The Nats and Astros played a weird one in Houston on Wednesday night. The 'stros got out to a 4-0 lead in the fourth, thanks most impressively to a pair of back-to-back sky-touching blasts by José Abreu and Yainer Diaz. The Nats scored one run off Framber Valdez and then rallied in the ninth with a combination of errors and clutch hits. Their reprieve was brief, however. With the score 4-4 in the bottom half of the inning, the defending champs led off with two singles. A strikeout and a walk loaded the bases with one out. And then on a grounder hit by Jake Meyers, the Nats got the force out at the plate but lost the game on a blow to the baserunner's medulla oblongata. Catcher Keibert Ruiz attempted to throw the runner out at first, but the ball bounced off Meyers's helmet, allowing the winning run to score from second.
Here's the better angle:
The fact that Meyers touched grass on this race to first incensed Nationals manager Davey Martinez, who argued the call on the field to no avail. While Meyers could have been declared out for escaping the basepath and interfering with the throw, the ump had the final word and decided he was unbothered by Meyers's route.

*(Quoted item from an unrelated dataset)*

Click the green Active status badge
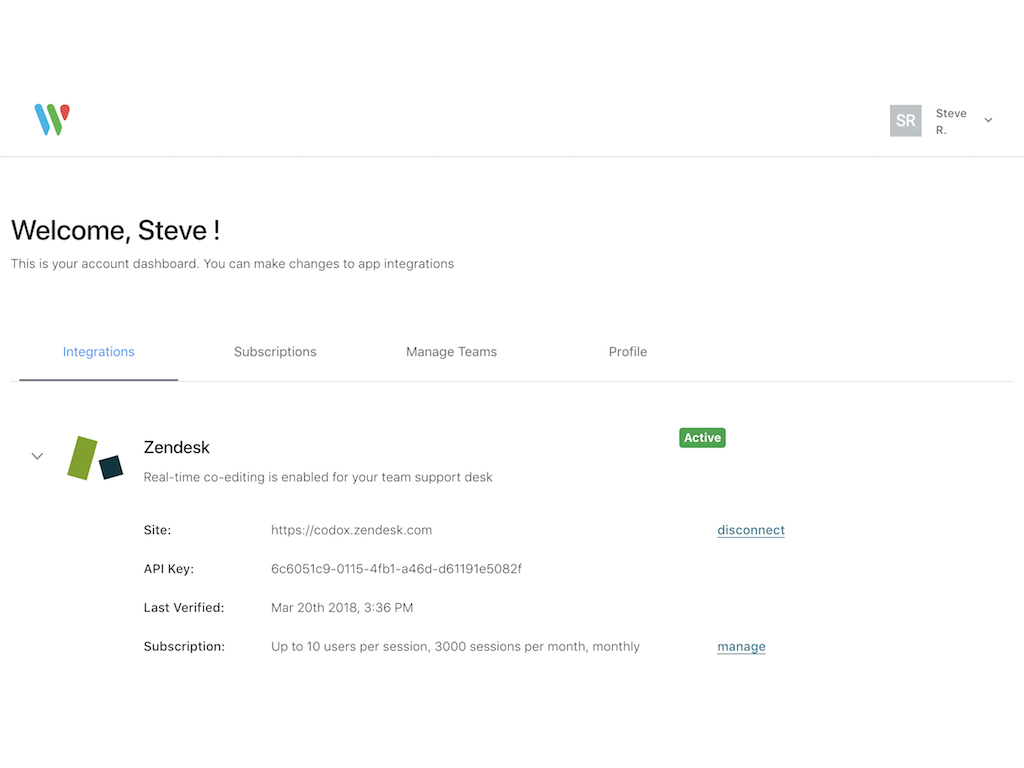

Martinez didn't take defeat in stride. In the relatively short amount of time between the walk-off and the postgame press conference, either Martinez himself or someone employed by the Nationals found the most egregious-looking frame of Meyers's run and printed it out. Printed it! Clubhouses still have printers! Even the visiting ones, apparently. And so Martinez used the print as a surprise prop in his argument against the outcome of the game and for the ability to change these calls through replay.
"There it is right there," he said. "Take a look at it. Is that on the line? I don't think so. I'm over this play. Seriously. They need to fix the rule. If this is what the umpire sees, that he's running down the line? I'm tired of it. I'm tired of it. Fix it! We lost the game, and he had nothing to say about it, because he can't make the right call. Brutal! Brutal."
It's a stressful time to be in the Nats dugout, saddled with management uninterested in winning and a roster lacking any kind of star. Washington's taken a win in just one of their last nine games to drop down to 26-40 in what looks to be their fourth straight year of irrelevance since winning the World Series.
The Astros, meanwhile, are a pretty chill 39-29. Their own manager, Dusty Baker, sure had nothing to complain about in his own meeting with reporters.
"That's always a questionable call," he said. "Nobody really has the vantage point very good except really the home plate umpire, and he said it was nothing."
Baker then, I'm told, held up a piece of paper with a little doodle of Homer Simpson on it.